Quindi, qual è la dimensione giusta in cui collocare la problematica portuale?
Una volta tanto possiamo tirare in ballo Rotterdam a proposito: investimenti enormi in nuovi terminal, automazione
spinta, tutto pronto per accogliere le navi più grandi. Arriva qualche giorno fa la “Maersk Mc-Kinney Moller” da 18.000
Teu, non può attraccare, da 17 giorni il terminal è paralizzato da uno sciopero selvaggio.Dovranno scaricarla i portuali
Psa di Anversa e grazie al cielo che ci sono loro.

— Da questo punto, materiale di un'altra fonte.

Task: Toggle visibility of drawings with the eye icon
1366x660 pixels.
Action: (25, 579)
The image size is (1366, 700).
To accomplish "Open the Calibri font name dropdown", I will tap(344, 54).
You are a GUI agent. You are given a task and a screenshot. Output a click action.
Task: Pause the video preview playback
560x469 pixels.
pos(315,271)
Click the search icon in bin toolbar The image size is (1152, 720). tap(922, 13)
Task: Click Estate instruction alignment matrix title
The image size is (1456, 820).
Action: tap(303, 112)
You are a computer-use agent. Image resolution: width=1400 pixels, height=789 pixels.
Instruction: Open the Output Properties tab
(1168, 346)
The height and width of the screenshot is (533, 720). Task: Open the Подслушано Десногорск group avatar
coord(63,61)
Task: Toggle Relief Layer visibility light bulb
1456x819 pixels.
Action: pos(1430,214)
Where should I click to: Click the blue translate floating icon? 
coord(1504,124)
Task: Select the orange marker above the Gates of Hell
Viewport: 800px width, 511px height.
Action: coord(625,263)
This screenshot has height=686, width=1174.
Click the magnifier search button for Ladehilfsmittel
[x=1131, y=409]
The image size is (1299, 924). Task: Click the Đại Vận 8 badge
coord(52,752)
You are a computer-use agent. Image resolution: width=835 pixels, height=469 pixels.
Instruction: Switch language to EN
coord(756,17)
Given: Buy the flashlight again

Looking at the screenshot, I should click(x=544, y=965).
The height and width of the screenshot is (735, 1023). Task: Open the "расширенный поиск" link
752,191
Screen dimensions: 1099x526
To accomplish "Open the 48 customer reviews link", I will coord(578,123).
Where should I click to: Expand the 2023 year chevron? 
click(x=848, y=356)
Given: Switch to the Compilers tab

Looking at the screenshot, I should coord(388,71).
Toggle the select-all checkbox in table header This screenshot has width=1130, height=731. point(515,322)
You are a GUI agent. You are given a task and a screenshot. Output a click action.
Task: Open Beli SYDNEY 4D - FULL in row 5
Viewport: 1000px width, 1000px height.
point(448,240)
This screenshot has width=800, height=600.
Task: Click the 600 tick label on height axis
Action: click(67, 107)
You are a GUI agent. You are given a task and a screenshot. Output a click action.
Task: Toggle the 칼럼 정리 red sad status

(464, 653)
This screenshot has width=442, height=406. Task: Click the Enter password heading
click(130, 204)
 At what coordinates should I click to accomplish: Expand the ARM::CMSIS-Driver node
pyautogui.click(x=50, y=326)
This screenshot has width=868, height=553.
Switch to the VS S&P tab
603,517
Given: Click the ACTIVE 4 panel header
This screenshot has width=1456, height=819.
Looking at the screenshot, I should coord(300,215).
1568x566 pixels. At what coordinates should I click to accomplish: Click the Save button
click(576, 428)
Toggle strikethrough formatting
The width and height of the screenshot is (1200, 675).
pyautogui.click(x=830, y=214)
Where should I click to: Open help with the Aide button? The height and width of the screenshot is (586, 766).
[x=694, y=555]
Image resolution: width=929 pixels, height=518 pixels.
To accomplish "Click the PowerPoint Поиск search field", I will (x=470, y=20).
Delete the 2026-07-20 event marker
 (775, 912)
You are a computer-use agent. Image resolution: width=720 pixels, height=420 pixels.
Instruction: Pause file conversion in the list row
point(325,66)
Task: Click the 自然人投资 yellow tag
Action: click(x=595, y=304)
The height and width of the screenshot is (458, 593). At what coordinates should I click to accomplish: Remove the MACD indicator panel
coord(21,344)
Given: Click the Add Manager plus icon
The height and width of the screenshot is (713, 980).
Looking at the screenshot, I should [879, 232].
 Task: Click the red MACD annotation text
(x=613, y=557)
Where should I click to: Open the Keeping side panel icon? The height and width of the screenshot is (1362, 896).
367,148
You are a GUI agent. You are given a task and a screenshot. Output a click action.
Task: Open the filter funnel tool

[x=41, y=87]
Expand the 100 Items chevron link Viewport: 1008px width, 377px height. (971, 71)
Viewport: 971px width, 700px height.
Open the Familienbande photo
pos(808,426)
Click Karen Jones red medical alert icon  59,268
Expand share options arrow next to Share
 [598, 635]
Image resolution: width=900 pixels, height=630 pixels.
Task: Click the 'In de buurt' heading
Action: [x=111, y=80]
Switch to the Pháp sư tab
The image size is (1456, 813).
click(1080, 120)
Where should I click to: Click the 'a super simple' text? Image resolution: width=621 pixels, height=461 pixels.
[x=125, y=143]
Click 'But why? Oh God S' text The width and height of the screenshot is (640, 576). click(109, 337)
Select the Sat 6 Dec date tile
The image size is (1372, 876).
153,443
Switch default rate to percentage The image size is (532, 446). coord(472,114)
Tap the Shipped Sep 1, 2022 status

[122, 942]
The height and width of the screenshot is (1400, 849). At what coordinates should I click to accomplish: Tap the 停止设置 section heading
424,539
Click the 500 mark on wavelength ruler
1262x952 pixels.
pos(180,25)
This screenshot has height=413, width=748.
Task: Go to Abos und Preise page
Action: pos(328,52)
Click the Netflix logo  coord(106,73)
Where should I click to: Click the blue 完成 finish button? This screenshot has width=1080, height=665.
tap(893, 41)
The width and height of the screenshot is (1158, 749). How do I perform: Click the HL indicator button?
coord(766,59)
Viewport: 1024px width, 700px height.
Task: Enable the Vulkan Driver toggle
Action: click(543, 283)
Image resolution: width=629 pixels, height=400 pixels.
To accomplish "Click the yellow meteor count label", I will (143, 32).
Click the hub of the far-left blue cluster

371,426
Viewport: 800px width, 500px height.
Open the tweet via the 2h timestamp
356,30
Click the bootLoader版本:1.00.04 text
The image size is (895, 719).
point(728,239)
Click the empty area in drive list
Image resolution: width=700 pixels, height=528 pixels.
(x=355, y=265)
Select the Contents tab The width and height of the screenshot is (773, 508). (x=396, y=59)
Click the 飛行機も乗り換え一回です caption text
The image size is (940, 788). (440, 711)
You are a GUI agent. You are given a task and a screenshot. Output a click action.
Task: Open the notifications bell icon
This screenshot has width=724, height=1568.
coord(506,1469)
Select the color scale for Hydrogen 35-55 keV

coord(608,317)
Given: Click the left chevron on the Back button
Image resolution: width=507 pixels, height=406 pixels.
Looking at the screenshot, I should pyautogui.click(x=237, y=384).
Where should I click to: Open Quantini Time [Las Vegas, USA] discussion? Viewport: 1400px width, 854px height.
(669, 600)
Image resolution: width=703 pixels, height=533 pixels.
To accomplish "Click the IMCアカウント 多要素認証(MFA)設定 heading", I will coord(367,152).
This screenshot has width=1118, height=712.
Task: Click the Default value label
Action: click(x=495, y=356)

Questa è la dimensione giusta in cui collocare la problematica portuale,
continuare a parlare di navi giganti, terminal da 2 milioni di Teu, tunnel ferroviari sul Carso, distretti logistici costruiti a
tavolino su mappe inventate al momento, evitando sempre di parlare di economia e lavoro, non ci porta da nessuna
parte.
Rtc (Rail Traction Company) non viene a Trieste perché la manovra ferroviaria costa troppo?
Il suo grandioso progetto di portare Bmw in Cina non era realizzabile. Ho detto la stessa cosa quando è comparso all’orizzonte il progetto del megaterminal di Monfalcone: costruire un porto nuovo davanti a Trieste non ha senso, così come costruirne uno a 50 km da Genova.